Ohne auf die einzelnen thematischen Märchenthemen einzugehen, kommentiere ich hier nur drei der vielen Einführungssätze des gerade veröffentlichten Regierungsprogramms von CDU/CSU:
– Deutschland ist ein liebens- und lebenswertes Land, in dem man gut wohnen, arbeiten und leben kann: („wohnen“ siehe Mietwucher, „arbeiten“ siehe Leiharbeit und Minijobs, „leben“ siehe Alleinerziehende und Obdachlose)
– Der großen Mehrheit unserer Bürgerinnen und Bürger ging es noch nie so gut wie heute. (also kein Wahlprogramm für Minderheiten!)
– Löhne und Renten sind deutlich gestiegen und steigen weiter. Die sozialen Sicherungssysteme sind solide finanziert, wie seit Jahrzehnten nicht mehr. (Seit 1980 sind die inflationsbereinigten Nettolöhne und Renten in Deutschland um etwa 15 % gesunken.
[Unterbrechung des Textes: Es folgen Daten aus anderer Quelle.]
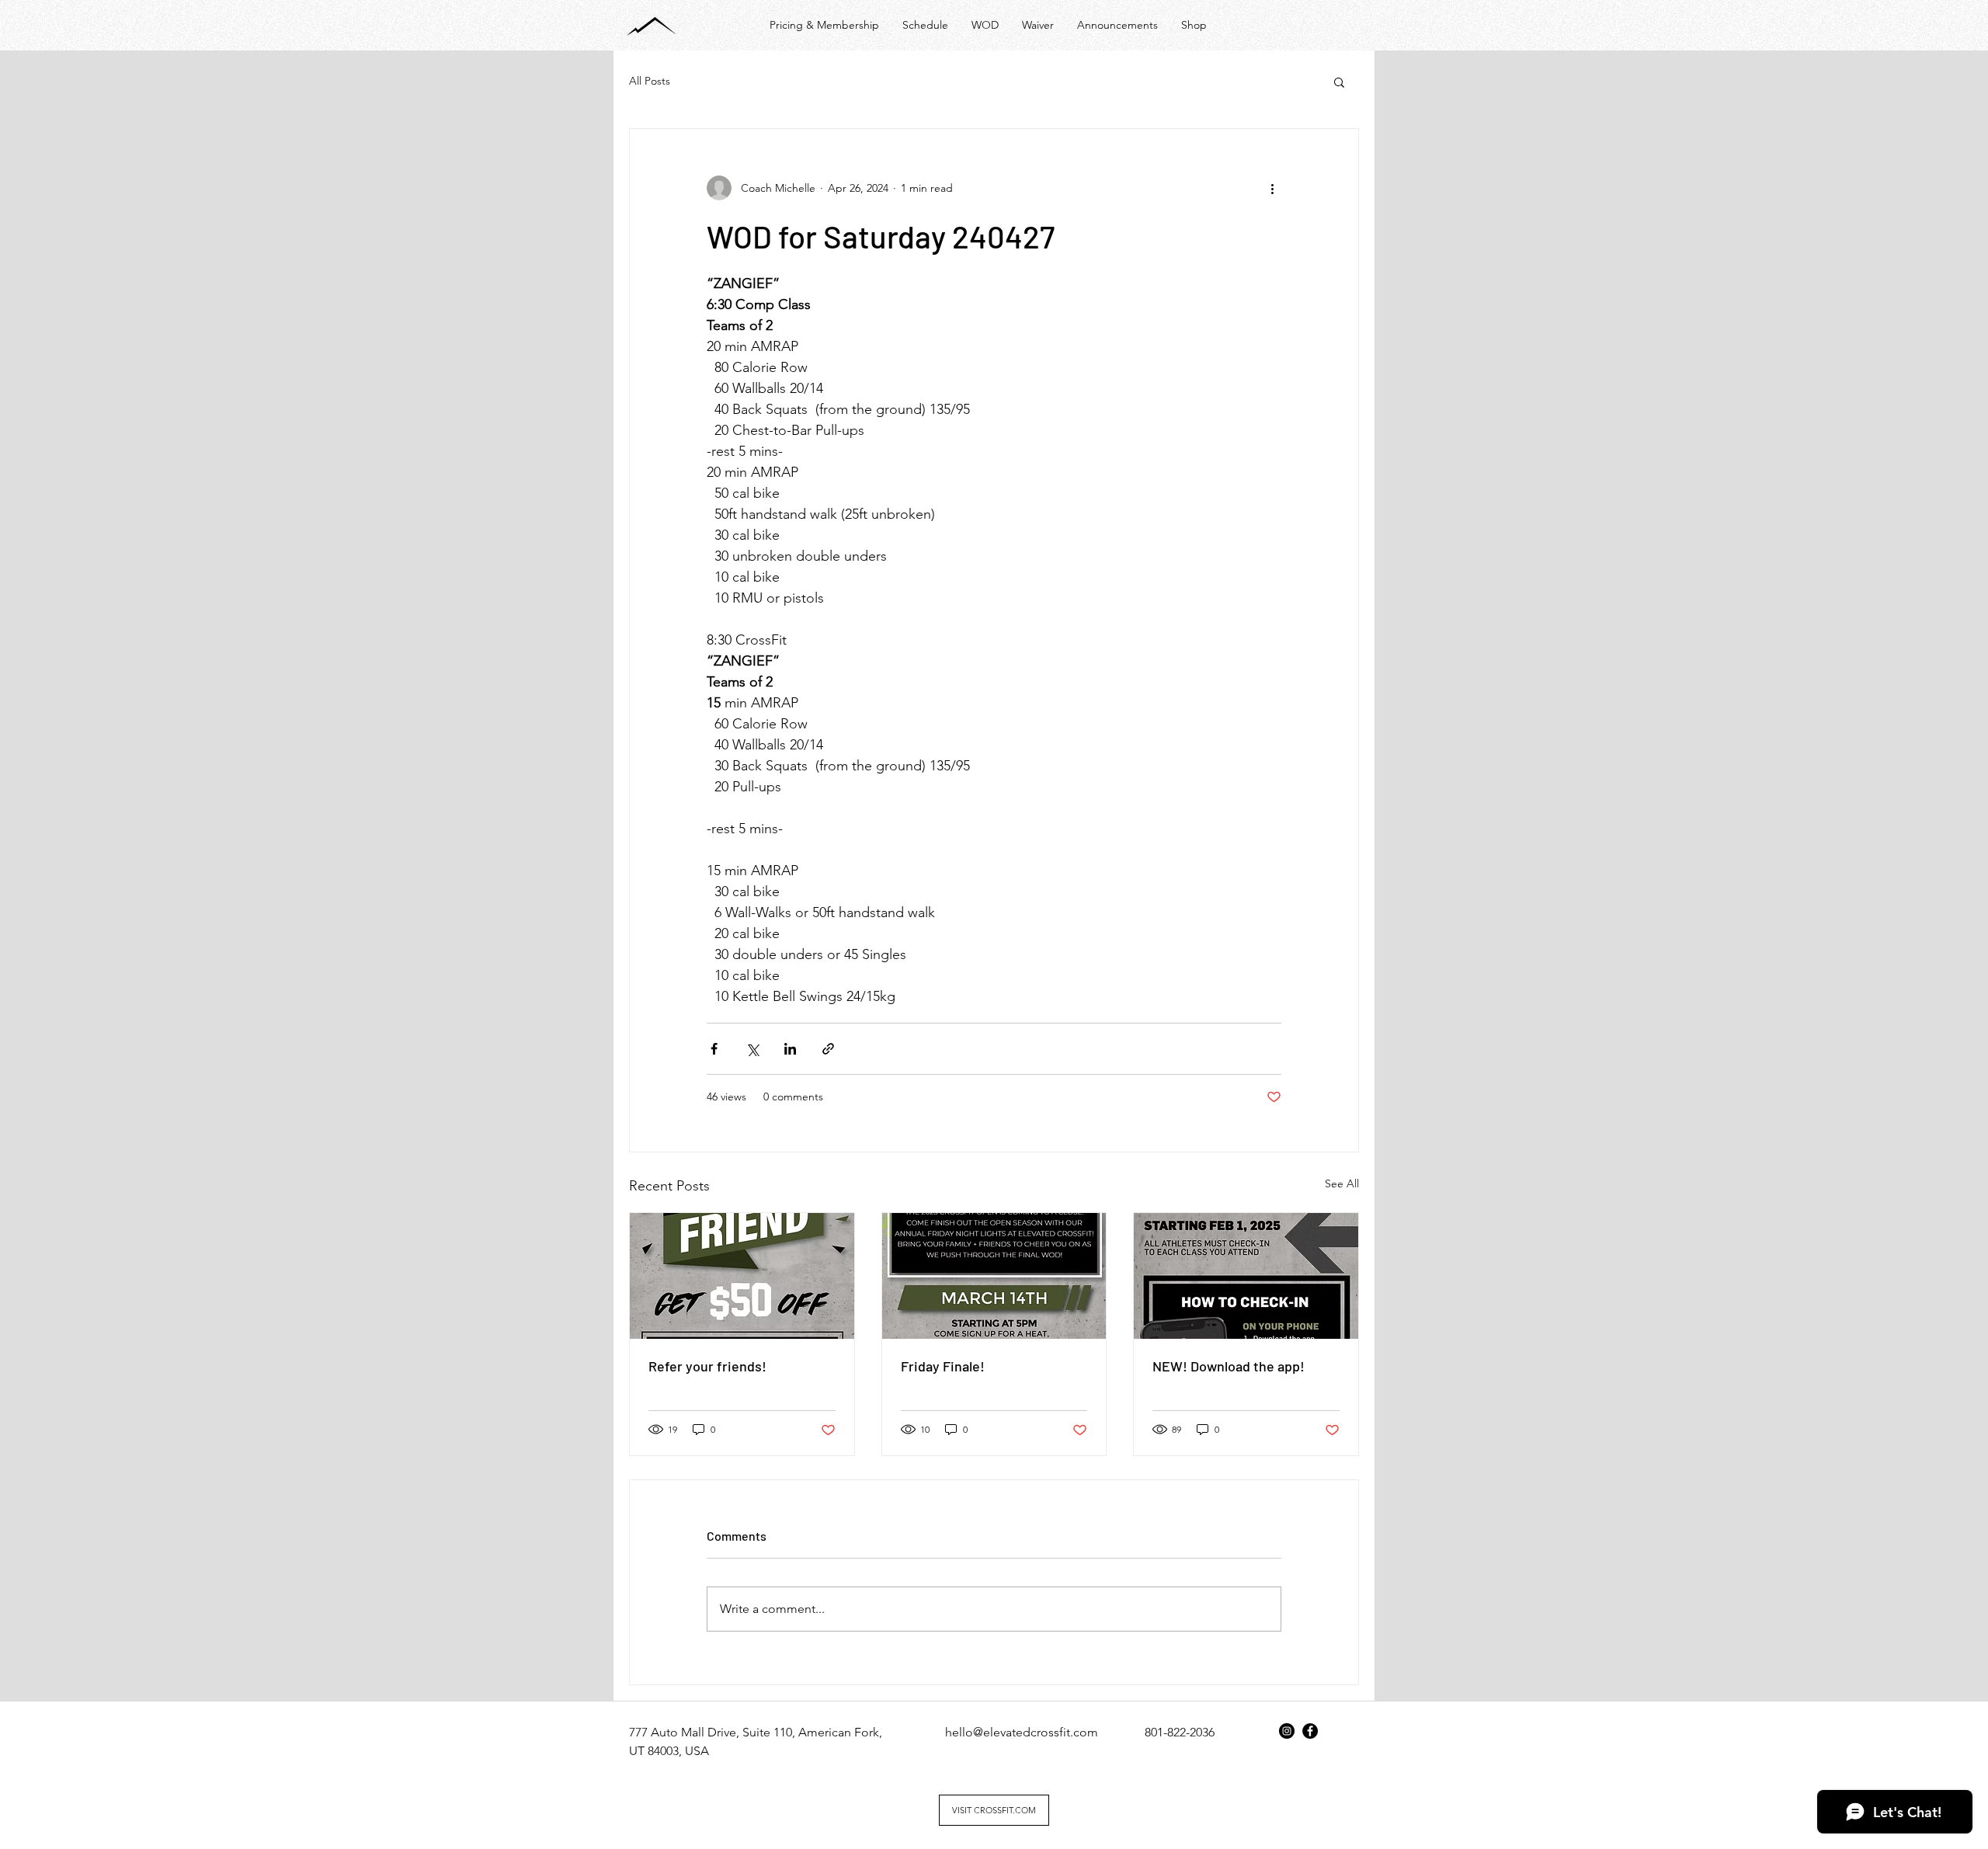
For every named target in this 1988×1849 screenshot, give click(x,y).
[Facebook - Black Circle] (1310, 1731)
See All (1342, 1183)
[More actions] (1272, 188)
Und das, obwohl die Produktivität sich nahezu verdoppelte.)
– Wir haben in Deutschland ein hohes Maß an innerer und äußerer Sicherheit. Deshalb können wir frei und selbstbestimmt leben. (Seit Merkels „Wir schaffen das“ kann ich eine Sammlung von Straf- und Terrortaten vorlegen, die das Gegenteil belegen).
Wieviel Ahnung die CDU-Führung von ihrem arbeitenden Volk hat, beweist Peter Tauber in seinem Tweed auf die ironische Frage eines Twitter-Nutzers, ob das CDU-Wahlversprechen von der Vollbeschäftigung für ihn persönlich denn künftig drei Minijobs bedeute.
Taubers arrogante Antwort darauf:
“Wenn Sie was ordentliches gelernt haben, dann brauchen Sie keine drei Minijobs.“ (Ganz nebenbei bemerkt wird „was Ordentliches“ groß geschrieben)
Die Entrüstung nicht nur der Minijobber ist mehr als berechtigt. Der Anteil der Mini-Jobs stieg von 17,5 % im Juni 2003 auf 33,6 % im Juni 2016. Der Spiegel berichtet von einer Untersuchung des DGB 2015:
Im Dezember 2014 waren über 5 Mio. Menschen lediglich in Minijobs beschäftigt. 51 Prozent dieser Gruppe verfügten über einen beruflichen oder zum Teil sogar akademischen Abschluss, 13 Prozent hatten keine abgeschlossene Ausbildung. Von weiteren 36 Prozent war das Qualifikationsniveau unbekannt. Obwohl es sich bei Minijobbenden um eine Gruppe mit beruflichen Fähigkeiten und Fertigkeiten handelte, spielten sie im Zusammenhang mit der Fachkräftediskussion kaum eine Rolle.
So viel zu Taubers Ausrutscher, der als Verbaltollpatsch in Merkels Geschichte eingehen wird. „Wer nicht für Merkel ist, ist ein Arschloch“, hatte er vor einigen Monaten zum Besten gegeben und ich stelle hier den Antrag, diesen Mann in das Logbuch der Bekloppten und Bescheuerten aufzunehmen, welches uns das ZDF ab und an präsentiert.
Ich entziehe der CDU/CSU mein Vertrauen und meine Stimme. Und da Rot-Rot-Grün absolut keine Alternative ist, hoffe ich, dass es der Grundeinkommen-Partei gelingen wird, am 24. September auf dem Wahlschein zu stehen.